Other Tanzanian laws do include explicit references to “sedition”. This includes the Media Services Act, 2016, and the Penal Code, both of which define it at length. There are only minor differences between the definitions in the Media Services Act (article 52) and the Penal Code (article 55), so the text here is taken from the Media Services Act:

                52 (1) A “seditious intention” is an intention to

  1. bring into hatred or contempt or to excite disaffection against the lawful authority of the Government of the United Republic;
  2. excite any of the inhabitants of the United Republic to attempt to procure the alteration, otherwise than by lawful means, of any other matter in the United Republic as by law established;
  3. bring into hatred, contempt or to excite disaffection against the administration of justice in the United Republic;
  4. raise discontent or disaffection amongst people or sections of people of the United Republic; or
  5. promote feelings of ill-will and hostility between different categories of the population of the United Republic.

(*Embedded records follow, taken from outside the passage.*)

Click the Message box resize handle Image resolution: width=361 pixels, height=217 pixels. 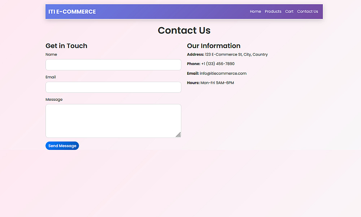[178, 135]
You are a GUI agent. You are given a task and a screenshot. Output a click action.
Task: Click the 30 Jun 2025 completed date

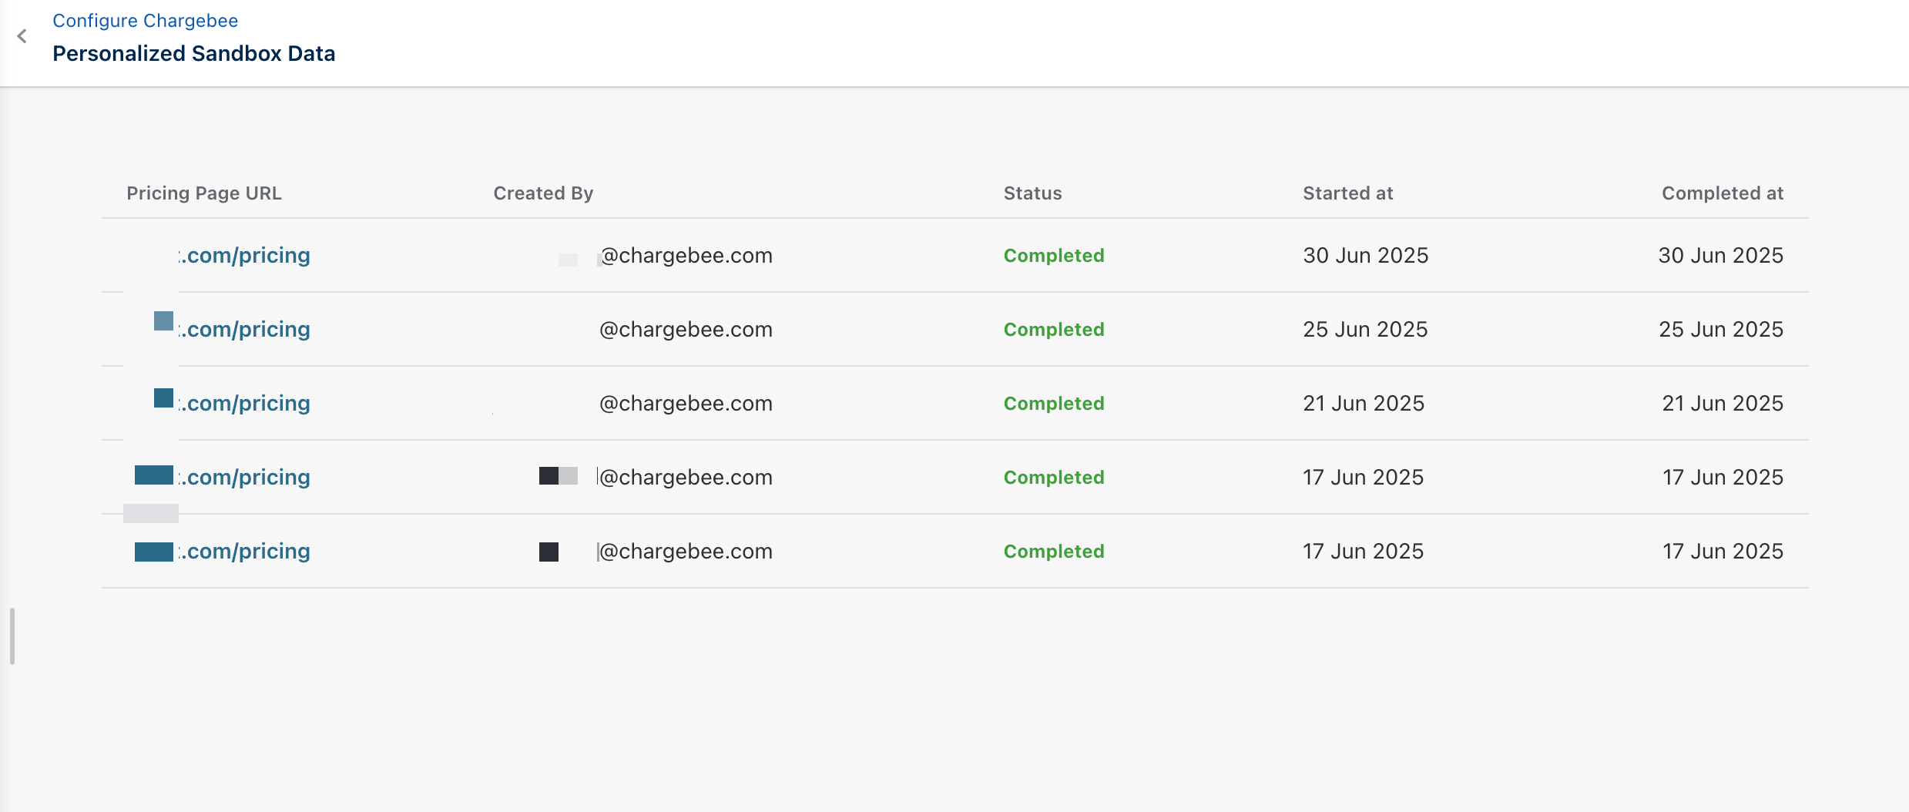pos(1720,256)
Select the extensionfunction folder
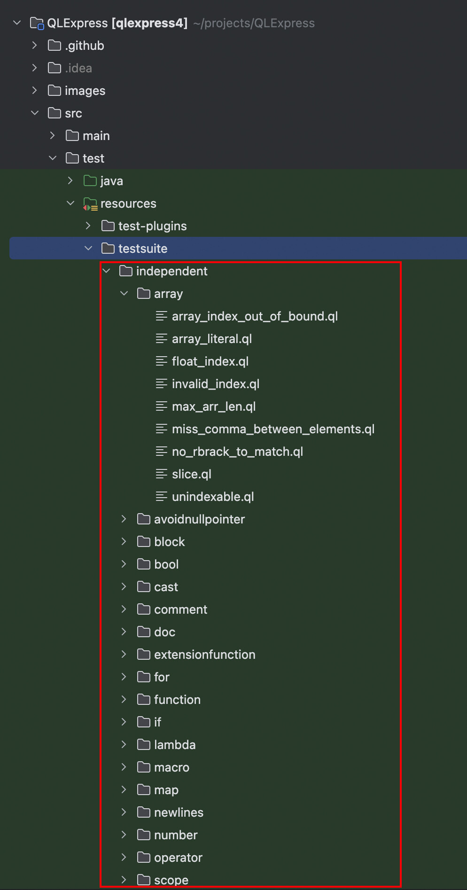The height and width of the screenshot is (890, 467). pos(204,655)
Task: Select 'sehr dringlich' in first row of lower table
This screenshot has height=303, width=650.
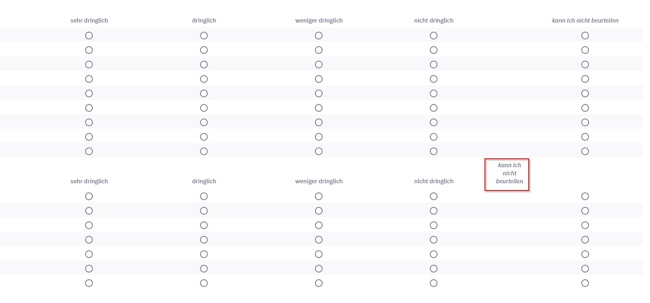Action: pos(89,197)
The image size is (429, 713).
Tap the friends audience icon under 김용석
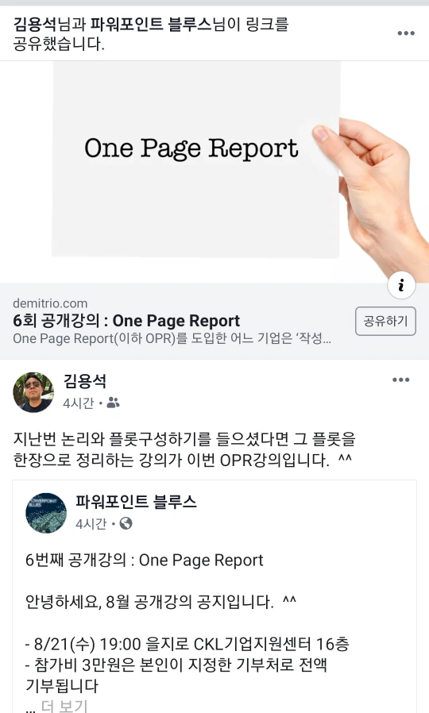tap(113, 403)
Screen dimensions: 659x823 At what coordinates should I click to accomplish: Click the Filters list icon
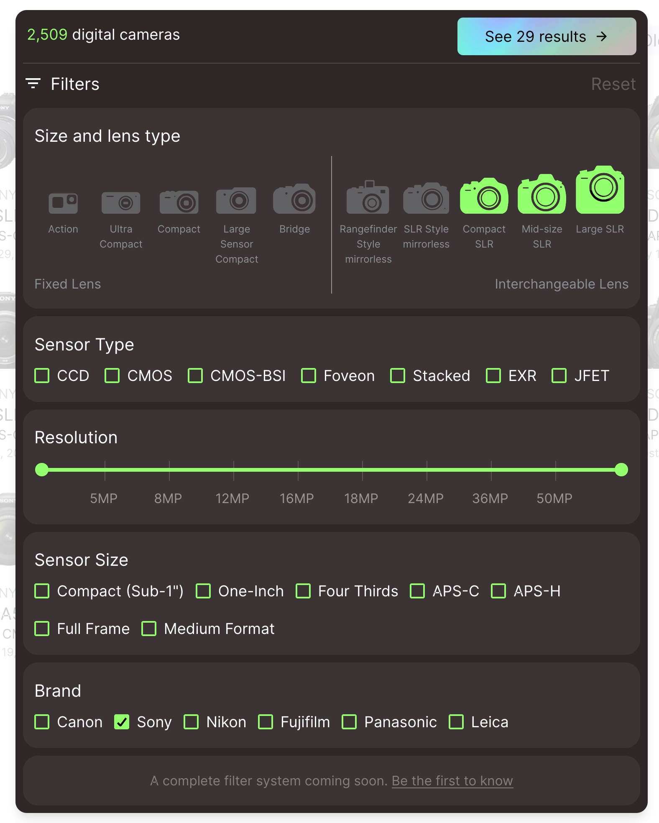click(33, 84)
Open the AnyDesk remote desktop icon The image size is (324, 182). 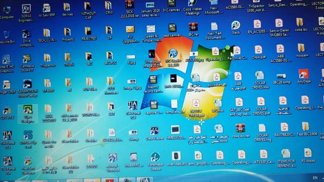click(x=304, y=74)
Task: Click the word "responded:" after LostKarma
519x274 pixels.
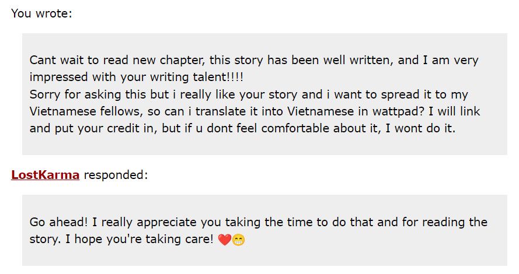Action: (x=116, y=175)
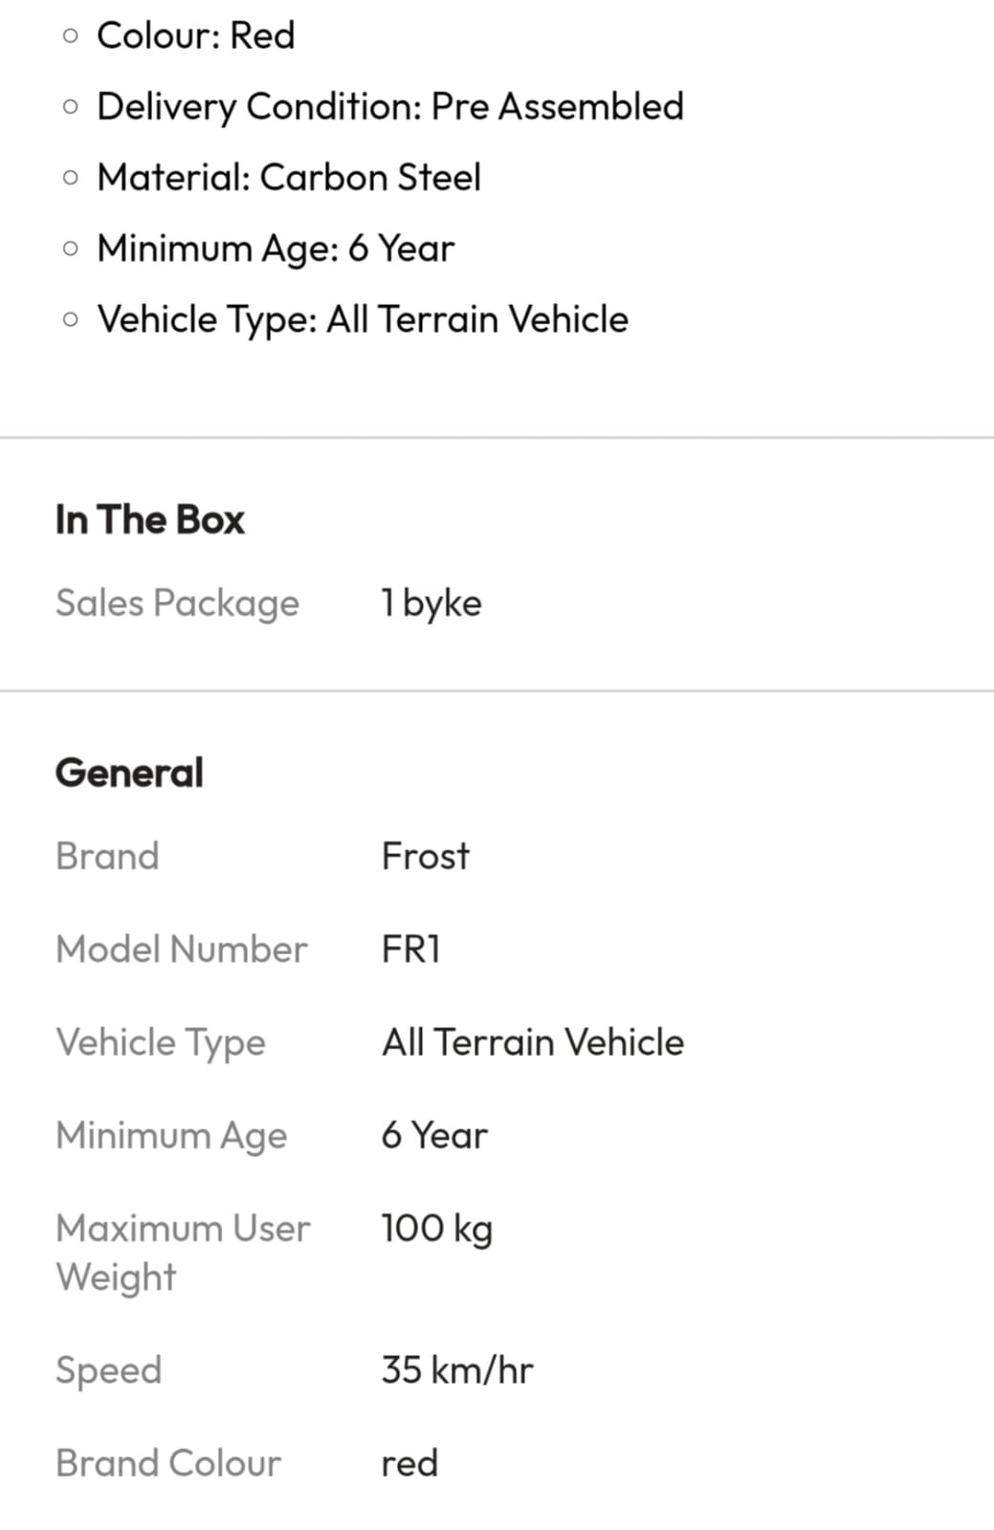Screen dimensions: 994x1530
Task: Click the FR1 model number value
Action: pyautogui.click(x=411, y=950)
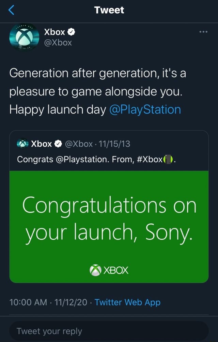Open the tweet options via three dots

(x=203, y=32)
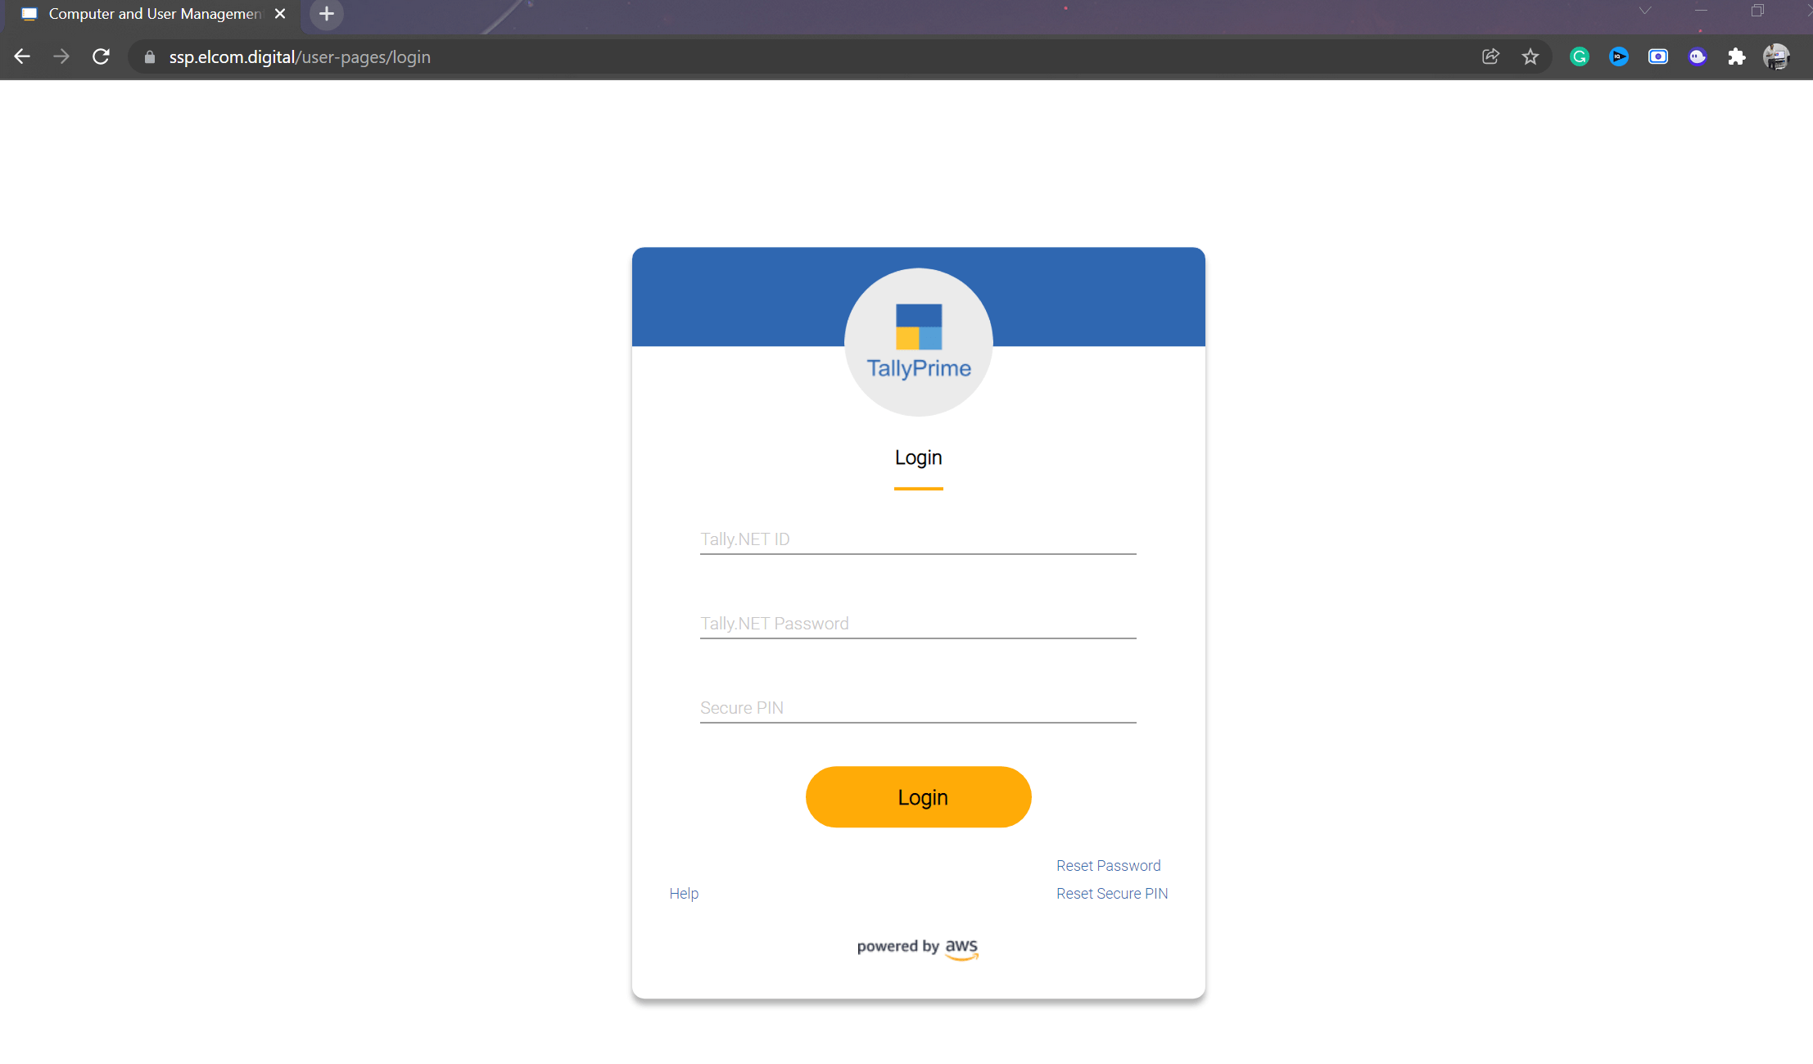Click the browser back navigation arrow
This screenshot has height=1064, width=1813.
click(21, 57)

(2) An act, speech or publication shall not be deemed as seditious by reason only that it intends to:

  1. show that the Government has been misled or mistaken in any of its measures; or
  2. point out errors or defects in the Government of the United Republic or Constitution of the United Republic or in legislation or in the administration of justice with a view to remedying such errors or defects.

(3) In determining whether the intention for which an act was done, any word spoken or any document published, was or was not seditious, every person shall be deemed to intend the consequences which would naturally follow from his conduct at the time and in the circumstances in which he conduct himself.

Further, the Act states in article 57 that “a person shall not be prosecuted for any seditious offence under this Act unless with a written consent of the Director of Public Prosecutions.”